____ SELECTED PASSAGE
Sunday, September 20, 2015

A Skewed Analysis of Islamophobia

A Skewed Analysis of Islamophobia
By Suleiman Khan, New Age Islam
18 September 2015























Name of the Book: Islamophobia and the Politics of Empire
Author: Deepa Kumar
Publisher: Haymarket Books, Chicago (www.haymarketbooks.org)
Pages: 238
Year: 2012
ISBN: 978-1-60846-211-7

You definitely haven’t heard of ‘Christianophobia’ or ‘Buddhismophobia’—or ‘Paganophobia’ for that matter—but you must certainly have heard of ‘Islamophobia’, which is now so commonplace a term that it has probably found its way into every respectable dictionary. And there’s good reason for it, too. Prejudicial views about Islam and negative stereotypical images of Muslims—which is what the term ‘Islamophobia’ encapsulates—are now fairly widespread across the world.
This book purports to explore the roots and manifestations of Islamophobia. Author Deepa Kumar, an academic of Indian origin based in the USA is clearly pained at the widespread and deep-rooted negative images about Islam and Muslims, including and especially in the country where she presently resides, and seeks to argue against them. But good intentions are not enough. Heaping the blame for Islamophobia mainly, or even solely, on Western ‘elites’, she turns a complete blind eye to the fact that the horrific misdoings by scores of self-styled Muslim groups in the name of Islam are actually one of the principal causes of contemporary anti-Islamic and anti-Muslim prejudices.
Kumar adopts a Marxian approach to the issue of Islamophobia, seeing it as solely a political construct. She claims—simplistically—that negative views of Muslims and Islam are a “mythical creation conjured out of the needs of empire,” and “primarily a tool of the elite in various societies.” Much of the book is devoted to an account of such lurid images about Muslims and Islam in Europe, from early medieval times onwards. But this long period, from the eighth century onwards, was not one, continuous conflict between the ‘Muslim world’ and Christendom. There were, mercifully, periods of interaction and exchange, as in Muslim Spain, and till the Ottoman Empire remained powerful European writers extolled it for its justice and efficiency. At a time when Europe was in the throes of the Dark Ages, European Christian scholars flocked to Muslim lands to learn various sciences, Kumar notes.
Overall, however, Kumar argues, the Church and European ruling elites regularly marshaled images of Islam and Muslims as ‘the enemy’ in order ‘to advance their political ambitions’. ‘In short’, she claims, ‘the history of “Islam and the West,” as it is commonly termed, is a story not of religious conflict, but rather of conflict born of political rivalries and competing imperial agendas.”
________
# [THE TASKS]
- A) Condense the paragraph of the Islamophobia book review that begins "Kumar adopts a Marxian approach" into a short bulleted list of its main points.
- B) Carry on the review of the Islamophobia book, picking up right after its final sentence.
The material that comes after the review has no connection to it.
____ DATA SECTION
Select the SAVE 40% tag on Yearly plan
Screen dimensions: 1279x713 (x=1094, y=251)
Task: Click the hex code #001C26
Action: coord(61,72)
________
# [ANSWERS TO THE TASKS]
- A)
- Kumar takes a Marxian view of Islamophobia and treats it purely as a political construct.
- She calls negative views of Muslims and Islam a "mythical creation conjured out of the needs of empire" and "primarily a tool of the elite in various societies," a claim the reviewer considers simplistic.
- Much of the book traces such images in Europe from early medieval times onward.
- The reviewer argues that this period, from the eighth century on, was not one continuous conflict between the "Muslim world" and Christendom.
- There were periods of interaction and exchange, as in Muslim Spain, and European writers praised the Ottoman Empire for its justice and efficiency while it remained powerful.
- Kumar notes that during Europe's Dark Ages, European Christian scholars traveled to Muslim lands to study various sciences.

- B)
Negative images of Islam and Muslims, Kumar says, helped boost the sagging authority of the Church and European ruling elites. With the onset of European colonialism in Asia and Africa, these views were pressed into service in order to seek to legitimize the conquest of Muslim-inhabited lands—in the name of the ‘white man’s burden’ and the European ‘civilizing mission’. Such views, Kumar argues, are still widespread even today and are deployed in much the same way and for much the same purposes. The argument of the (supposed) inherent ‘backwardness’ and ‘violence’ of Muslims and their alleged hostility to human rights and democracy, continues, she says, to be used by certain dominant powers to bolster their authority and interests in Muslim-majority countries, including, sometimes, through military intervention.
A major portion of the book deals with the rise of ‘political Islam’, which is obviously one of the major causes of contemporary Islamophobia. Kumar naively sees this phenomenon as a solely political one, and as a result of a mix of various political factors (anti-imperialism, the failure of left and secular nationalism in the Arab world, a reaction to Zionism, and so forth). Consequently, her analysis is severely limited, ignoring as it does the obvious fact that ‘political Islam’ is as much religion or religious ideology as it is politics. This oversight owes perhaps to the Marxian inability to take religion seriously and on its own terms. The fact of the matter is that no analysis, leave alone critique, of ‘political Islam’ can be truly meaningful if it ignores the religious dimension of the phenomenon and if it treats it as simply a political reaction to certain political conditions and factors.
Kumar deals at length with Islamophobia in the contemporary USA. She claims that American elites have blown the threat of radical Islamism to America out of proportion in order to create an ‘enemy’ so as to justify American global hegemony as well as Israeli interests—in short, as the subtitle of the book says, in order to serve ‘the Politics of Empire’. But although there is no denying that some individuals and groups are indeed engaged in deliberately fanning the flames of Islamophobia, this claim will undoubtedly be found entirely one-sided and highly skewed by many, who are likely to contend that Kumar does not take the danger posed by terrorism in the name of Islam with the seriousness that it warrants.
Kumar details the harassment of a number of Muslims in the USA by agencies of the state in the wake of 9/11, and in doing so creates an image of American Muslims living under almost complete siege. Not everyone would here agree with Kumar’s description of what is a very complex situation. Ignoring the other side of the story—the vast numbers of American Muslims who continue to choose to live in America, where they continue to enjoy considerable freedoms and opportunities that would be unimaginable in almost every Muslim-majority country—does not make for a fair portrayal of the contemporary American Muslim situation. Kumar, for one, would hardly have the freedom to write the things she does about the machinations of elites if she were living, not in America, but in almost any Muslim-majority country.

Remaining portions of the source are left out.